Abnormalities in pulmonary ventilation and diffusion function are associated with the development of DN [20]. DN poses a significant impairment of the pulmonary function indicators FEV1 and FVC, and this impairment is significantly associated with an increased rate of abnormal proteinuria (urinary protein/urinary creatinine ratio) [21]. The literature [22, 23] found that DLCO can be used as a predictor of pulmonary microangiopathy and that somatic variation in DLCO is a useful noninvasive test for identifying pulmonary microangiopathy in patients with T2DM. As the results of this study showed, pulmonary function indices (TLC, VC, FEV1, FEV1/FVC, MVV, MEF25, MEF50, MEF75, MEF25-75, DLCO, and DLCO/VA) decreased significantly with increasing clinical stage. Decreases in the pulmonary function indices TLC, VC, FEV1/FVC, MVV, DLCO, and DLCO/VA were significantly associated with the occurrence of clinical outcome and could be a key factor in the diagnosis of DN clinical outcome.

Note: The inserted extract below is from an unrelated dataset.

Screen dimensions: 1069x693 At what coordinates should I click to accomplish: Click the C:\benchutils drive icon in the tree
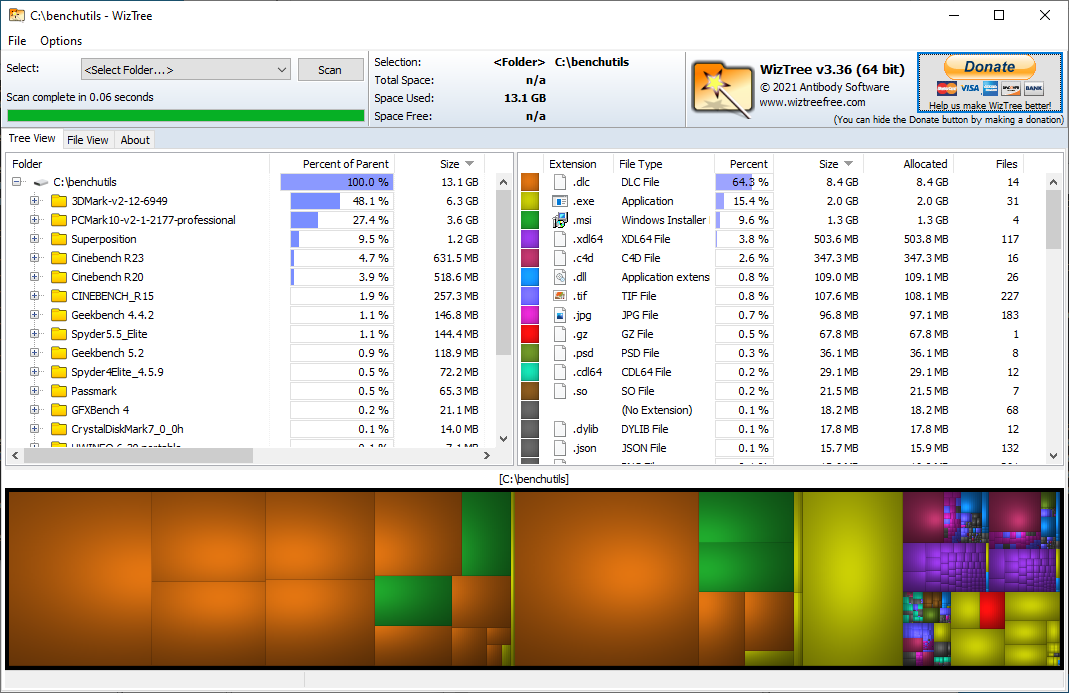click(x=41, y=183)
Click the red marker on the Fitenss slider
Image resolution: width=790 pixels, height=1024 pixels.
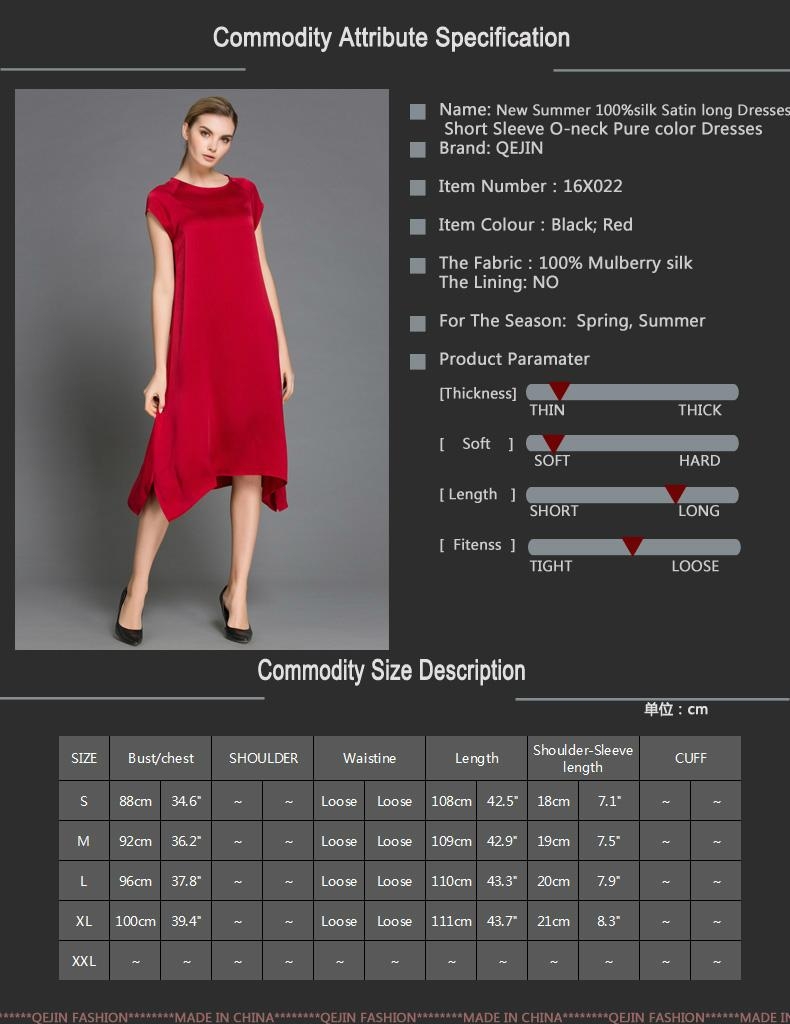coord(632,546)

This study only preliminarily explored the impact of DN on lung function and clinical outcomes at the clinical level, while the mechanisms of DN itself are extremely complex in terms of occurrence and treatment. In subsequent studies, a large number of animal and cellular experiments are needed to explore the regulatory mechanisms of various factors and provide protocols for the personalized prevention and treatment of DN.

5. Conclusion

This study used statistical analysis to investigate the effects of diabetic nephropathy on pulmonary function and clinical outcomes and screened key influencing factors on clinical outcomes. Preliminarily, we obtained that controlling blood glucose, blood pressure, and improving pulmonary ventilation and diffusion function can better prevent the occurrence and deterioration of DN, which is a retrospective study, but this study is a retrospective study and has a small sample size, and a prospective design of a large sample size and multicenter study is needed to verify the correctness of the findings.